**Extract provided**
A Vampire of the Lahmian Bloodline

Vampires are immortal beings that have spread the loathsome curse of Undeath across the realms of Men for centuries. Though many lineages of this foul race now live in the rain-swept forests of the far north, their true origins lie within the once great civilisation of Nehekhara. The true masters of Undeath; they retain much of their original intelligence and capabilities despite their curse, and hence retain their ambition and desire. This makes them very dangerous indeed, for Vampires, due to their immortality, have an extensive period of time in which to hone their skills and refine their schemes to utter perfection.

Since the downfall of Nagash, the only remaining power-faction of Vampires still currently dwelling within the Old World is that of the Vampire Counts, which is supposedly led by Mannfred von Carstein, last of the Sylvannian royal blood-line. The Vampire, for all its power and cunning, is ultimately a base, selfish creature driven by the same motivations of the mortals they deem themselves superior to. For instance, the Brotherhood of Necrarchs strives to attain perfect knowledge of Necromancy and unsurpassed magical power, whereas the Lahmians possess luxury and decadence beyond any dream of avarice.

Vampires share no uniform physical appearance, aside from the fact that most of them have basically humanoid dimensions – most can pass as human at a distance, and hide their ungodly natures behind charm and magical glamour – but for all their refinement, they are but rotting corpses held together by Dark Magic, and only those who feed well can maintain the illusion of beauty. Some Vampires do not even care to do that, and cast aside anything that disguises their true natures, appearing as rotting cadavers that glory in their inhumanity.

The greatest curse of Queen Neferata’s legacy is that they cannot subsist on normal food and drink; in order to survive, the Vampire must feast upon the very lifeblood of mortal creatures, and it is only through this imbibing of fresh blood that they are able to preserve their power and their very unlife. For the youngest Vampires, this is a terrible affliction that consumes their every thought and drives their actions, smothering all sense of rationality and reasoning, causing them to become rash, animalistic creatures that are easily caught and destroyed by Witch Hunters and other dedicated foes of the Night. However, most older Vampires are far more subtle, and have learned to subsist on less and less fresh blood, until finally only needing to feed once every number of years. Regardless, none can totally outrun the primal instincts that now govern their evil existence. Due to their unholy nature, and the Empire’s Witch Hunters, Vampires are fewer in numbers then they were during the Time of Nagash or the first few Vampire Wars. Indeed, since the downfall of Vlad and Konrad von Carstein, the Vampire race as a whole is divided and often hides amongst the human population. Some Vampires, such as Countess Gabriella, are trying their best to prevent the start of another Vampire War, knowing full well that it would only lead to the unveiling and possible deaths of the last few Vampires in existence.

**Information supplied**

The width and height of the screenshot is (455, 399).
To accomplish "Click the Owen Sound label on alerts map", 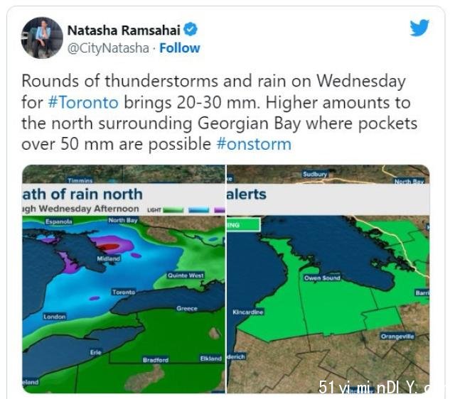I will (322, 278).
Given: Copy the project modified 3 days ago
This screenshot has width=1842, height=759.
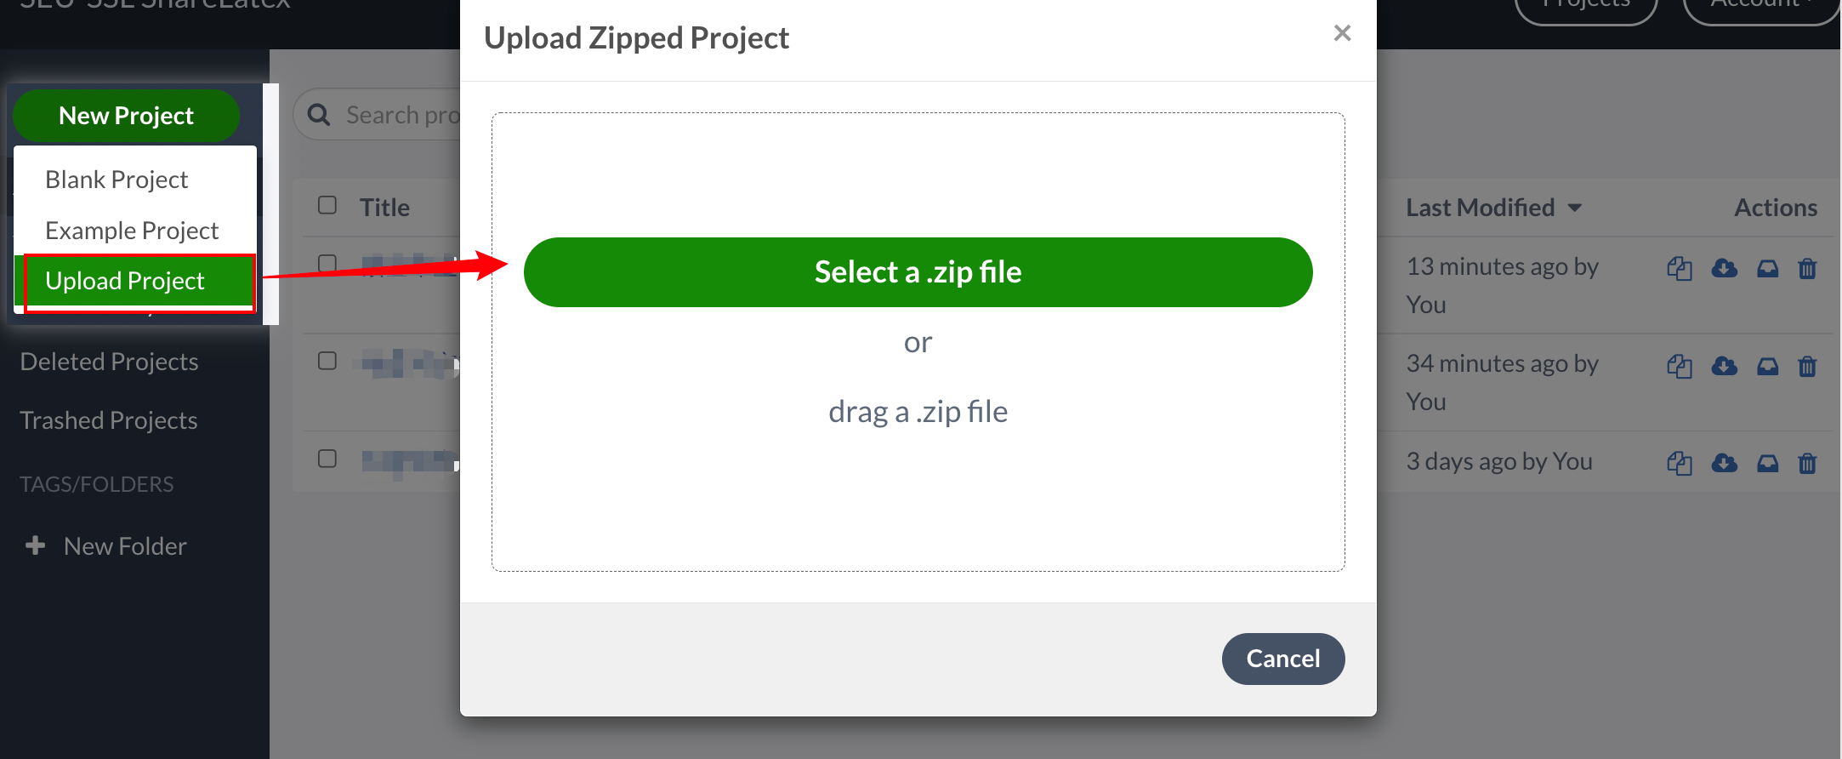Looking at the screenshot, I should (1679, 463).
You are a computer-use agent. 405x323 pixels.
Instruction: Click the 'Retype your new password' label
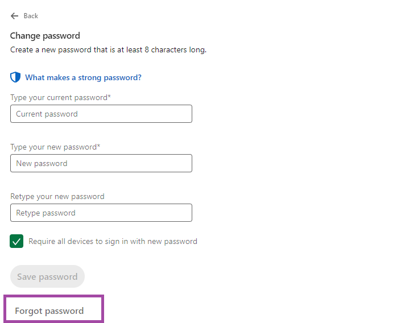coord(57,197)
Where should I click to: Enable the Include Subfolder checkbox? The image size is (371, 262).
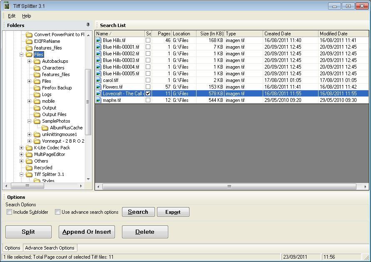[x=9, y=212]
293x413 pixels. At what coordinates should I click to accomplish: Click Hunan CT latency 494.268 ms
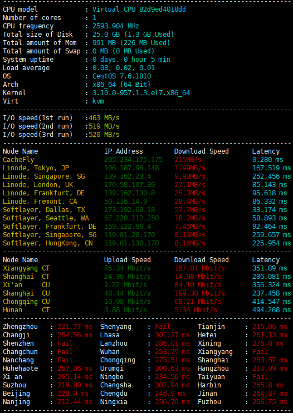tap(271, 310)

**Given request 1**
Rewrite the passage on vampires from "Vampires share no" up to and including "in their inhumanity.", putting "foul sorcery" in place of "Dark Magic".
**Given request 2**
Answer these questions from the text on vampires:
(a) In which civilization do the true origins of Vampires lie?
(b) Who supposedly leads the Vampire Counts?
(c) Once most older Vampires have learned to subsist on less fresh blood, how often do they finally need to feed?
**Given request 3**
Translate this sentence from the text on vampires into Spanish: "Regardless, none can totally outrun the primal instincts that now govern their evil existence."

**Task result 1**
Vampires share no uniform physical appearance, aside from the fact that most of them have basically humanoid dimensions – most can pass as human at a distance, and hide their ungodly natures behind charm and magical glamour – but for all their refinement, they are but rotting corpses held together by foul sorcery, and only those who feed well can maintain the illusion of beauty. Some Vampires do not even care to do that, and cast aside anything that disguises their true natures, appearing as rotting cadavers that glory in their inhumanity.

**Task result 2**
(a) Nehekhara.
(b) Mannfred von Carstein.
(c) Once every number of years.

**Task result 3**
Sea como sea, ninguno puede escapar por completo de los instintos primarios que ahora gobiernan su malvada existencia.